## Begin Task data

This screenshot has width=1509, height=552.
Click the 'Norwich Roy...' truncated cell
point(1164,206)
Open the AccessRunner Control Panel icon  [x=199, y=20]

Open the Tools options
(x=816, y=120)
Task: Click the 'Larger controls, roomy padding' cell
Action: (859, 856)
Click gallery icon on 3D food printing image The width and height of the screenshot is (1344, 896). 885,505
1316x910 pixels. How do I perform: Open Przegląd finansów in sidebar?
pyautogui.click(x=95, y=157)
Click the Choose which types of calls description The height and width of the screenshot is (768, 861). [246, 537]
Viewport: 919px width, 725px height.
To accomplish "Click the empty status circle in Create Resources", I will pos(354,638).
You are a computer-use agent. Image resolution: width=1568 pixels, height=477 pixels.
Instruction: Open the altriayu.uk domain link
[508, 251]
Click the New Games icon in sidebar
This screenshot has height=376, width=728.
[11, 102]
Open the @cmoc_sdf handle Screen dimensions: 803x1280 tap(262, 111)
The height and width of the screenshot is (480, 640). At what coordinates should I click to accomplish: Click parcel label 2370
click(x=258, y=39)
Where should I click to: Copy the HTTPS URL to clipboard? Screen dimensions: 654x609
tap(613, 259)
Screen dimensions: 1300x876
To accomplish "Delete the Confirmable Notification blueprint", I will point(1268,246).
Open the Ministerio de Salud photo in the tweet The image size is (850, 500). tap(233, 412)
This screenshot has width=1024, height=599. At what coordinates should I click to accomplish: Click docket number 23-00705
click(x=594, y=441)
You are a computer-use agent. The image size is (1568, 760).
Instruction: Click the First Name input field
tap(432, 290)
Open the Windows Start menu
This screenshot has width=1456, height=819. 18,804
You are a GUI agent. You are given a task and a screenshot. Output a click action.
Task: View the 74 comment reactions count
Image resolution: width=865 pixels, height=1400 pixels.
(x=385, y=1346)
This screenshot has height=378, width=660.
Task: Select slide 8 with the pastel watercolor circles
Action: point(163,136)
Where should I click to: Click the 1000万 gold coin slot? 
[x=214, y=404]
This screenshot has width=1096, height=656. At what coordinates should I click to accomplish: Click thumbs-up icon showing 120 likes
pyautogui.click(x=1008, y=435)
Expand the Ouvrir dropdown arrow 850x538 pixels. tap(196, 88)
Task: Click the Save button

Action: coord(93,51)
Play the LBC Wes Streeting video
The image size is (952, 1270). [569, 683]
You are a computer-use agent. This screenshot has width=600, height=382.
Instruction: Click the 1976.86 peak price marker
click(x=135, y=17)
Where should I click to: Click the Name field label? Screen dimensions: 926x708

## End Task data

Output these entries as a numbered list, leaving out the blank lines.

- Result of the task -
1. This screenshot has width=1509, height=552.
2. Click the 'Norwich Roy...' truncated cell
3. point(1164,206)
4. Open the AccessRunner Control Panel icon  [x=199, y=20]
5. Open the Tools options
6. (x=816, y=120)
7. Task: Click the 'Larger controls, roomy padding' cell
8. Action: (859, 856)
9. Click gallery icon on 3D food printing image The width and height of the screenshot is (1344, 896). 885,505
10. 1316x910 pixels. How do I perform: Open Przegląd finansów in sidebar?
11. pyautogui.click(x=95, y=157)
12. Click the Choose which types of calls description The height and width of the screenshot is (768, 861). [246, 537]
13. Viewport: 919px width, 725px height.
14. To accomplish "Click the empty status circle in Create Resources", I will pos(354,638).
15. You are a computer-use agent. Image resolution: width=1568 pixels, height=477 pixels.
16. Instruction: Open the altriayu.uk domain link
17. [508, 251]
18. Click the New Games icon in sidebar
19. This screenshot has height=376, width=728.
20. [11, 102]
21. Open the @cmoc_sdf handle Screen dimensions: 803x1280 tap(262, 111)
22. The height and width of the screenshot is (480, 640). At what coordinates should I click to accomplish: Click parcel label 2370
23. click(x=258, y=39)
24. Where should I click to: Copy the HTTPS URL to clipboard? Screen dimensions: 654x609
25. tap(613, 259)
26. Screen dimensions: 1300x876
27. To accomplish "Delete the Confirmable Notification blueprint", I will point(1268,246).
28. Open the Ministerio de Salud photo in the tweet The image size is (850, 500). tap(233, 412)
29. This screenshot has width=1024, height=599. At what coordinates should I click to accomplish: Click docket number 23-00705
30. click(x=594, y=441)
31. You are a computer-use agent. The image size is (1568, 760).
32. Instruction: Click the First Name input field
33. tap(432, 290)
34. Open the Windows Start menu
35. This screenshot has width=1456, height=819. 18,804
36. You are a GUI agent. You are given a task and a screenshot. Output a click action.
37. Task: View the 74 comment reactions count
38. Image resolution: width=865 pixels, height=1400 pixels.
39. (x=385, y=1346)
40. This screenshot has height=378, width=660.
41. Task: Select slide 8 with the pastel watercolor circles
42. Action: point(163,136)
43. Where should I click to: Click the 1000万 gold coin slot? 
44. [x=214, y=404]
45. This screenshot has width=1096, height=656. At what coordinates should I click to accomplish: Click thumbs-up icon showing 120 likes
46. pyautogui.click(x=1008, y=435)
47. Expand the Ouvrir dropdown arrow 850x538 pixels. tap(196, 88)
48. Task: Click the Save button
49. Action: coord(93,51)
50. Play the LBC Wes Streeting video
51. The image size is (952, 1270). [569, 683]
52. You are a computer-use agent. This screenshot has width=600, height=382.
53. Instruction: Click the 1976.86 peak price marker
54. click(x=135, y=17)
55. Where should I click to: Click the Name field label? Screen dimensions: 926x708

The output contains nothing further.